[Source material]

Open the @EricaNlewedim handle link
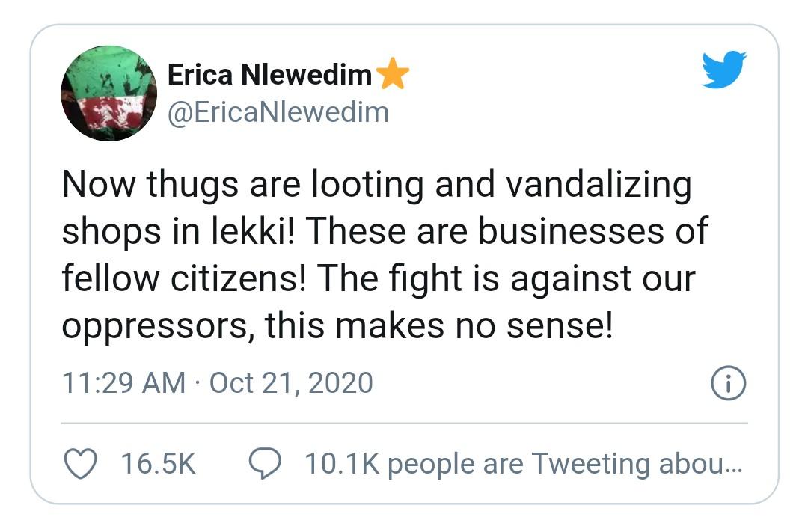Viewport: 808px width, 532px height. [278, 112]
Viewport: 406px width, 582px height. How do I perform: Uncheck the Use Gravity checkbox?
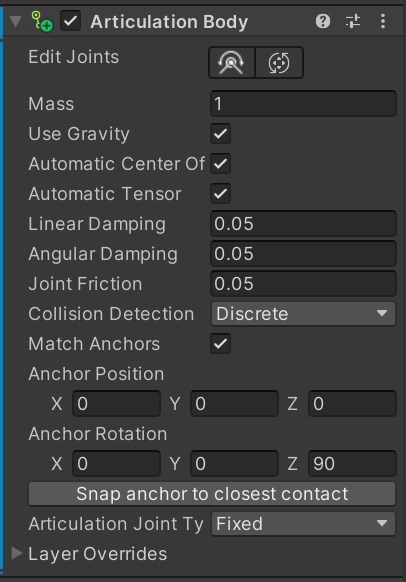220,134
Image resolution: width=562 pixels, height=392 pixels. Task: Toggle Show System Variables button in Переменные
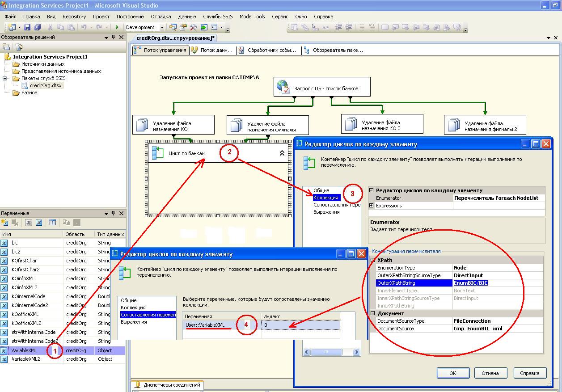click(29, 223)
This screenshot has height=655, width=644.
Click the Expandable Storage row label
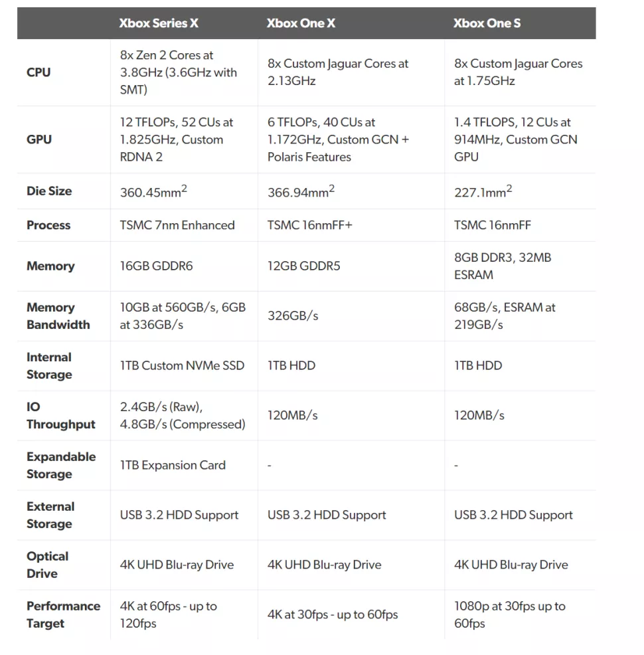click(x=61, y=466)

[/Source material]

__Required action__
Images do not belong in the copy; reproduce all other parts of the records above verbatim.

__Your response__
Open the @EricaNlewedim handle link
Viewport: 808px width, 532px height. [278, 112]
Viewport: 406px width, 582px height. How do I perform: Uncheck the Use Gravity checkbox?
220,134
Image resolution: width=562 pixels, height=392 pixels. Task: Toggle Show System Variables button in Переменные
click(29, 223)
This screenshot has height=655, width=644.
Click the Expandable Storage row label
click(x=61, y=466)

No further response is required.